* _EXERCISE_:
When you reach the line containing "This screenshot has height=578, width=1568." in the data below, begin returning lines exactly as written, and stop once the line containing "has width=1288, height=944." has been returned.

------------------------------------------------------------

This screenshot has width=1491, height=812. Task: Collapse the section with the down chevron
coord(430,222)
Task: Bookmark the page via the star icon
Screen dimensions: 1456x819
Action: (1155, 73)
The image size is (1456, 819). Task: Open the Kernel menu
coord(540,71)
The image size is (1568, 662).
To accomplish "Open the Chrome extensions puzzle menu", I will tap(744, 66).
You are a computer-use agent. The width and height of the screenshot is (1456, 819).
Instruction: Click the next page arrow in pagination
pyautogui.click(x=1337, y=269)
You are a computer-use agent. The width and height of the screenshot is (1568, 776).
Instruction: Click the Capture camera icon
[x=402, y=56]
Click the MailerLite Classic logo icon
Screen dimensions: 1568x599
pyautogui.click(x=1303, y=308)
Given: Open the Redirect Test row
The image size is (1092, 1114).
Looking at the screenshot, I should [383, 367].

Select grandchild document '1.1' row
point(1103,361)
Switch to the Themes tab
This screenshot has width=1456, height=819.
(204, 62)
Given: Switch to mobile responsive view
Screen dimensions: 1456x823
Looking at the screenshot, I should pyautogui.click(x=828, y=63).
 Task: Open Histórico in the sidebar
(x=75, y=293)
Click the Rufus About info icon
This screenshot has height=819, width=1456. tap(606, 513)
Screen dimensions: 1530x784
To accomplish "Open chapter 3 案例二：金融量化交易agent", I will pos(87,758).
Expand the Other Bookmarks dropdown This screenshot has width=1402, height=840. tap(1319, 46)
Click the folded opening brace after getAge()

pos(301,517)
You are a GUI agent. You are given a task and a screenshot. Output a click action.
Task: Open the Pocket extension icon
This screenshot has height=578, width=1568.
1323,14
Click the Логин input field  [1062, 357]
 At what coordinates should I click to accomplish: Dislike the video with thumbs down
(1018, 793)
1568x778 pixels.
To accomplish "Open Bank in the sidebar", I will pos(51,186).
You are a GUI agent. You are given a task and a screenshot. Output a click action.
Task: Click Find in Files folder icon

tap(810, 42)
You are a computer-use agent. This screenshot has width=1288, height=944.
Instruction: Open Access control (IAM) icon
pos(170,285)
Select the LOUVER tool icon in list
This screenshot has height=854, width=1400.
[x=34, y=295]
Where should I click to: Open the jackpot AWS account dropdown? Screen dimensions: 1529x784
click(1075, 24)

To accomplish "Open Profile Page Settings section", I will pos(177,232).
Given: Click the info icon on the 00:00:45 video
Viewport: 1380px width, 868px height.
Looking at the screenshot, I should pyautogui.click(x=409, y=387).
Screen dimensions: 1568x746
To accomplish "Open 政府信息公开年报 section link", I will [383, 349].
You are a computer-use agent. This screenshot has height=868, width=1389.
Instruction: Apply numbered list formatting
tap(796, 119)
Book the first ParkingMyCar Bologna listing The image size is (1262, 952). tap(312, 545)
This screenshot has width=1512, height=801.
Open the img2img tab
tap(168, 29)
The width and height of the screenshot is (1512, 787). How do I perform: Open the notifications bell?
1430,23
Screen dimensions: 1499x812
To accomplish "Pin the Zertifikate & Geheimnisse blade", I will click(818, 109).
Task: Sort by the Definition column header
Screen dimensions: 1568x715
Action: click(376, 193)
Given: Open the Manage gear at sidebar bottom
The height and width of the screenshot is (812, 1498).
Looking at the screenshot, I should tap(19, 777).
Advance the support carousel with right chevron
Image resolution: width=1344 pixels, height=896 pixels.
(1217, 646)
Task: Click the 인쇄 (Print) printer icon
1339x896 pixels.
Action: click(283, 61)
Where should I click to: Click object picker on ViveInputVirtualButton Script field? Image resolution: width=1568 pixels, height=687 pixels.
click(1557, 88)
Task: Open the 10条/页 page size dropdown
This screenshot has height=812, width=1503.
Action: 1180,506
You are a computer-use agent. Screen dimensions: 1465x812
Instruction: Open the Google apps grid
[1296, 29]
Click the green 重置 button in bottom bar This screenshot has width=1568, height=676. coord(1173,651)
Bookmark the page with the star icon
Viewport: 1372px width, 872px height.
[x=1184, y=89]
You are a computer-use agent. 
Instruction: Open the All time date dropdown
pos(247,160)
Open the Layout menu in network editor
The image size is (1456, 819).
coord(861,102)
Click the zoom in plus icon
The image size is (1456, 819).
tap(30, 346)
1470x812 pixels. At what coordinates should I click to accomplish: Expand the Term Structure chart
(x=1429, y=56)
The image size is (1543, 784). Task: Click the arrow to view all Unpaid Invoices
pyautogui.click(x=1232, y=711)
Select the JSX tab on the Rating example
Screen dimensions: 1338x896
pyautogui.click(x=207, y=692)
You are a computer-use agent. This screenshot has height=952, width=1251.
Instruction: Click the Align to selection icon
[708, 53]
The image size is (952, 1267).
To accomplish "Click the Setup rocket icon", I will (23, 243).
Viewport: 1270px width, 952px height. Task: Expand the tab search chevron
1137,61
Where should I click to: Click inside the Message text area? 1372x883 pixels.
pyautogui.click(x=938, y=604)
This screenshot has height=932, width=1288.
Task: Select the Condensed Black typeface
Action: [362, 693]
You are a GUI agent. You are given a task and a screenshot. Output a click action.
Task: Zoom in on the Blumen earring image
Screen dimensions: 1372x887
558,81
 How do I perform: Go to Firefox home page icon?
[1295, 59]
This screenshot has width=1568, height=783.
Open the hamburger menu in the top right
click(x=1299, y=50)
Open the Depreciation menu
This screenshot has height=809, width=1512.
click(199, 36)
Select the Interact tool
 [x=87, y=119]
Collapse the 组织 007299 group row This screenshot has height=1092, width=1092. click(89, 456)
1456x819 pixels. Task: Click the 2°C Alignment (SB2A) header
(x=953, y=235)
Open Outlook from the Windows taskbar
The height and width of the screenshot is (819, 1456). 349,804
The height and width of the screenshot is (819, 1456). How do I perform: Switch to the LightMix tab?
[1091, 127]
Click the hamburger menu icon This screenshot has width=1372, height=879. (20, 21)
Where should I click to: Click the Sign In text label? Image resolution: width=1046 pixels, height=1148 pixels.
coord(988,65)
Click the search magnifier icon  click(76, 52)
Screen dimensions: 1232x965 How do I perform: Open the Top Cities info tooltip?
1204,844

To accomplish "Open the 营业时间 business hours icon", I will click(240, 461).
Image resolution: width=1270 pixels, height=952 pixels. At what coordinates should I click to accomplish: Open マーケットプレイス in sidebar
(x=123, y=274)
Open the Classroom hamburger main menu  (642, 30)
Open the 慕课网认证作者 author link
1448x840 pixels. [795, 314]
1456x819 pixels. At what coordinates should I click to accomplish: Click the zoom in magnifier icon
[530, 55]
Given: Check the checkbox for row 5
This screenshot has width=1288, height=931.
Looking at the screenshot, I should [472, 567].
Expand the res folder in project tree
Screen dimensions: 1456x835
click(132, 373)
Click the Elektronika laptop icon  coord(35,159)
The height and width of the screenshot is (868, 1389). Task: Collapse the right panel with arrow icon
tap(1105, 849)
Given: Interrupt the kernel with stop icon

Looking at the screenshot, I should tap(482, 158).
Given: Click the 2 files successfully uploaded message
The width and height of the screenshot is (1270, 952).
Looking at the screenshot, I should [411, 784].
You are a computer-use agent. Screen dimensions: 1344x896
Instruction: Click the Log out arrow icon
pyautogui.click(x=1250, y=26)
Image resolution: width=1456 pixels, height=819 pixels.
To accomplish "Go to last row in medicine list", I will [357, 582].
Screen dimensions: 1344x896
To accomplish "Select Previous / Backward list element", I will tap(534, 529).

------------------------------------------------------------

* _TASK RESPONSE_:
This screenshot has height=578, width=1568.
1323,14
Click the Логин input field  [1062, 357]
 At what coordinates should I click to accomplish: Dislike the video with thumbs down
(1018, 793)
1568x778 pixels.
To accomplish "Open Bank in the sidebar", I will pos(51,186).
You are a GUI agent. You are given a task and a screenshot. Output a click action.
Task: Click Find in Files folder icon

tap(810, 42)
You are a computer-use agent. This screenshot has width=1288, height=944.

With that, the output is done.